The new project will is likely comprise of two phases and has two potential outcomes. Firstly, completing the second-tiers of the South East and South West Quadrants, for an additional 8,000 seats. This has always been a matter of time and money as the expansion would use very little extra land.
Secondly, building a three-tier replication of the North Stand on the South side of the stadium that will add an additional 11,000 seats for a new Old Trafford capacity of 95,212. However, the South Stand expansion is a much more complex project because of the Manchester to Liverpool railway line and Manchester United FC Halt station that lies behind the stand.
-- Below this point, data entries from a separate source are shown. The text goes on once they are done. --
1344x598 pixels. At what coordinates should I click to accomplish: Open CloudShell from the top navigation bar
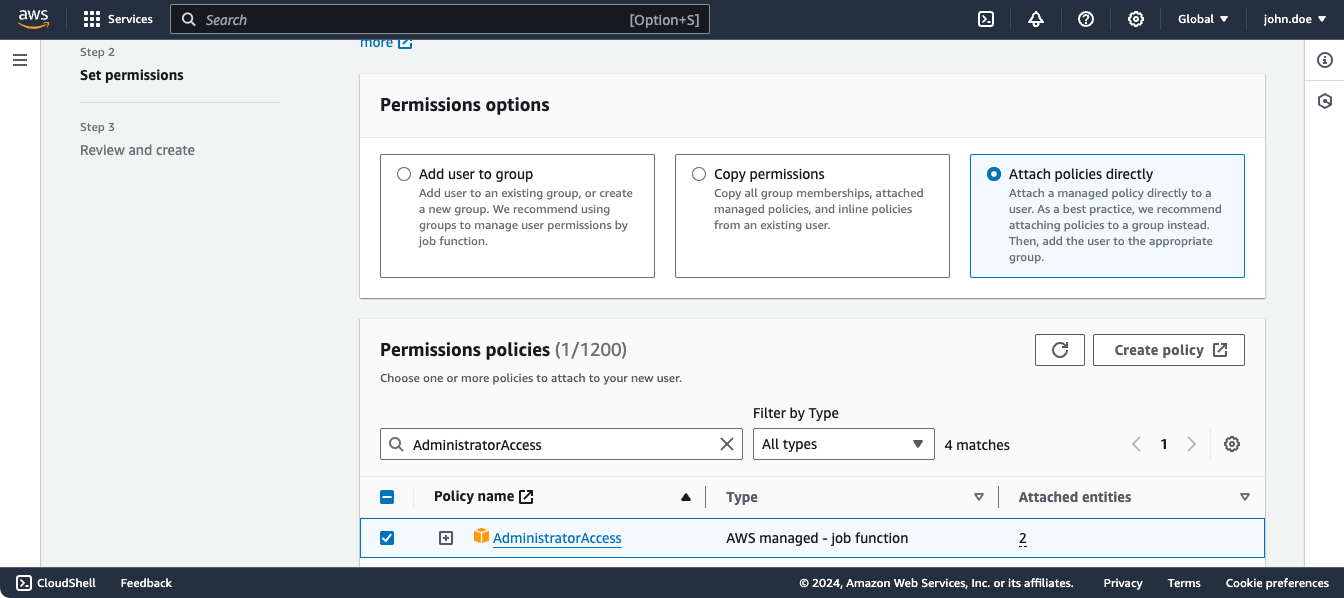pos(986,19)
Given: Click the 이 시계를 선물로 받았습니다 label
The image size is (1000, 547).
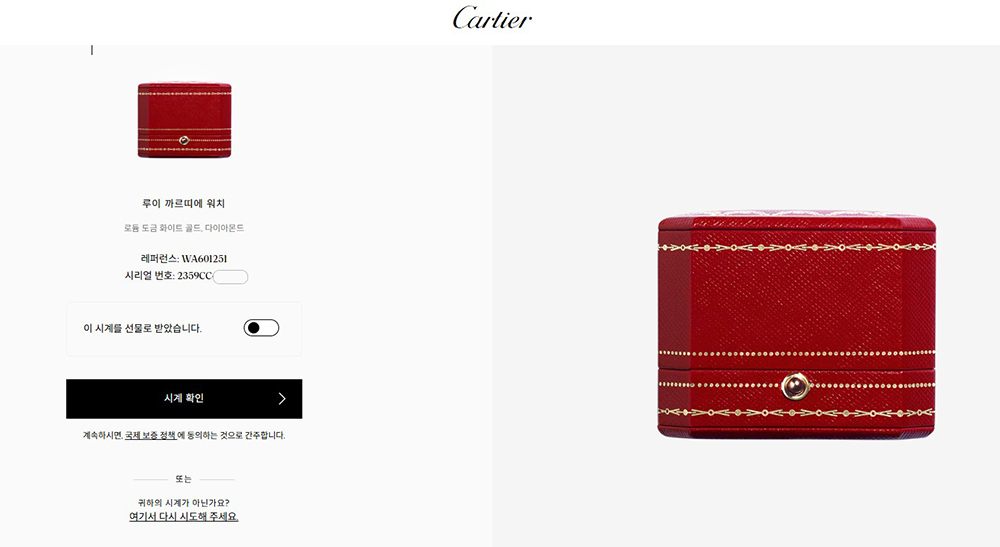Looking at the screenshot, I should pyautogui.click(x=142, y=328).
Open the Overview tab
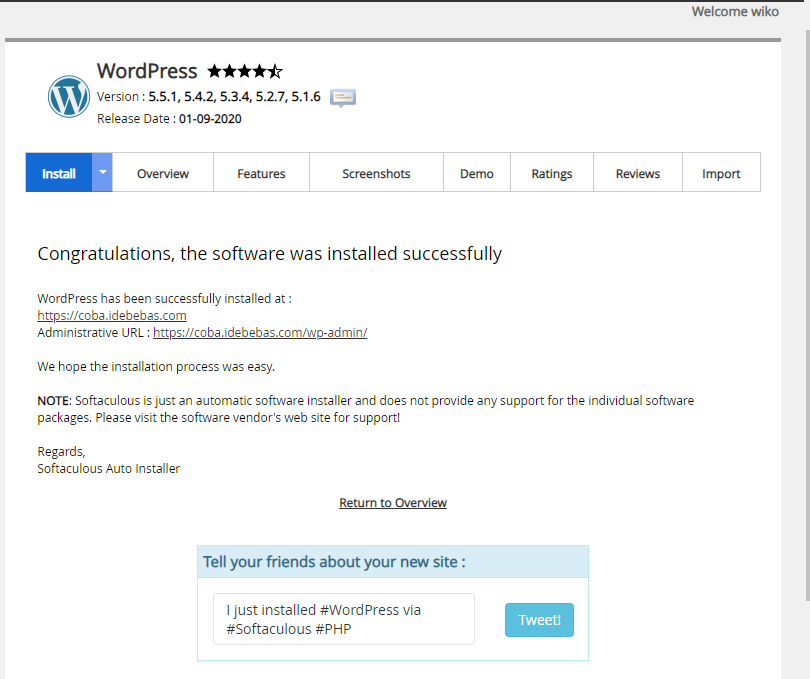The image size is (810, 679). pyautogui.click(x=162, y=172)
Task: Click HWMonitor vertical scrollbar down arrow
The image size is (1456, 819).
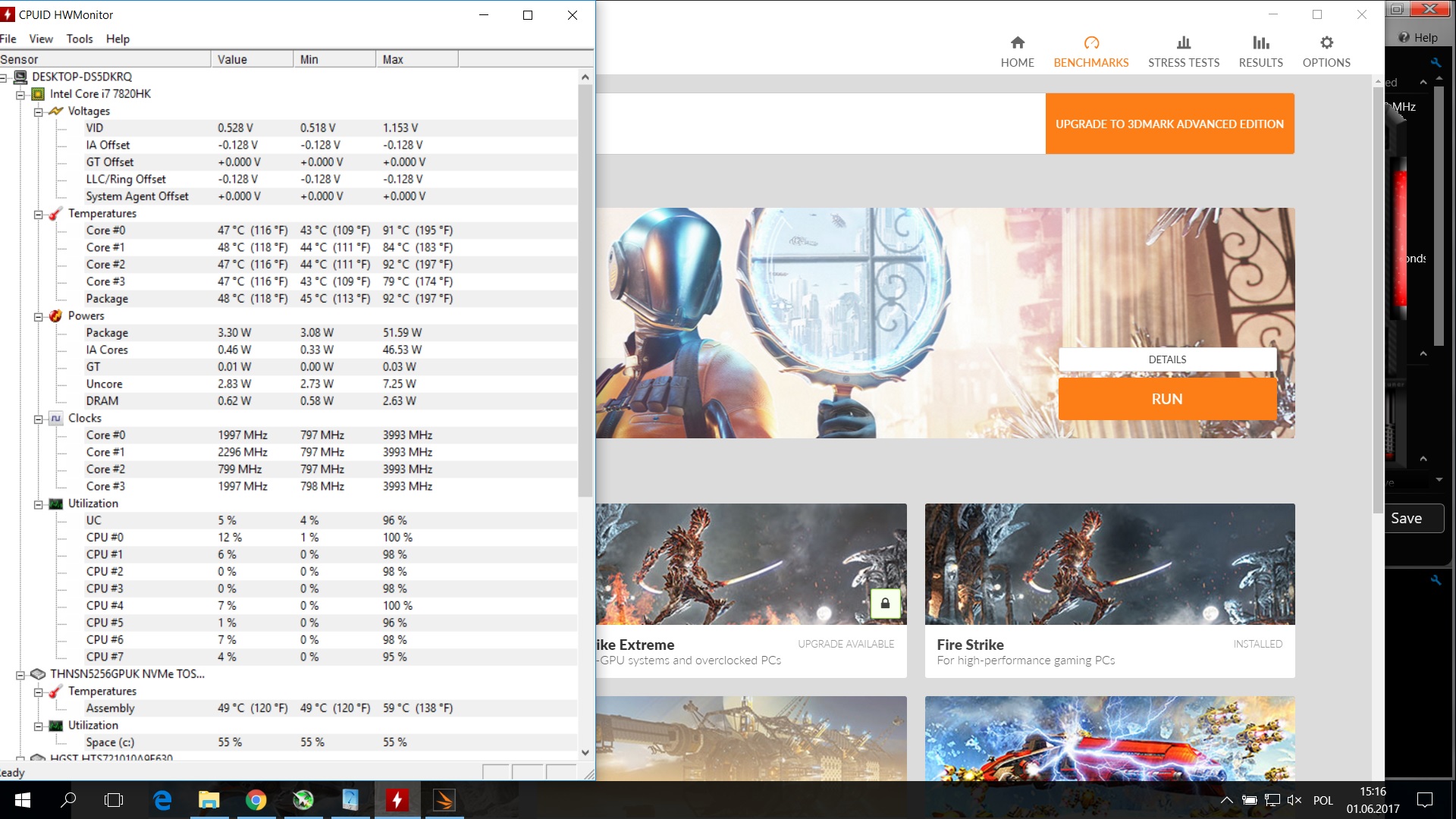Action: pyautogui.click(x=585, y=752)
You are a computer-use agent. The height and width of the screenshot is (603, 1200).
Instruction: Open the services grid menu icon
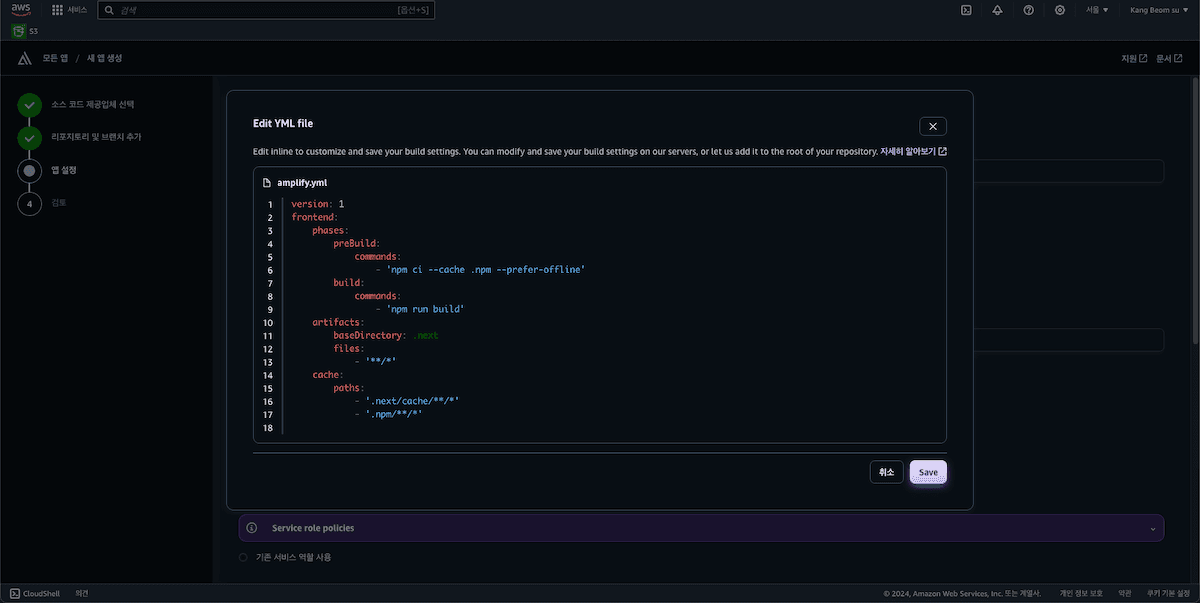pyautogui.click(x=58, y=10)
Any project will be affected by the presence of the track, with either a two or three tier new stand certain to overhang or possibly be built over the railway. This will necessitate the club buying up to 50 houses on Railway Road and create a far more difficult planning process.
A less expensive two tier addition to the South Stand is also believed to be under consideration by the board and would not be built over the railway tracks. This would create a final Old Trafford capacity of about 91,212, similar to Real Madrid’s Santiago Bernabeu but well short of Barcelona’s soon-to-be expanded Camp Nou at 106,000.
When United last conducted a feasability study on the project the costs came out at more than £100 million and are unlikely to have fallen in the meantime. With club debt at more than £700 million and rising there must be serious doubts about how the club could fund the project without rolling the costs into the club’s ongoing bank and PIK debt.
The debt also quashes the mooted possibily of a reduction in ticket prices. After all more seats equals more revenue, and financing a stadium expansion together with debt repayment will require a lot of extra revnue. One of the reasons why United were one of the only top clubs in the country to raise ticket prices for next season, in the depths of the worst recesion since the 1930s.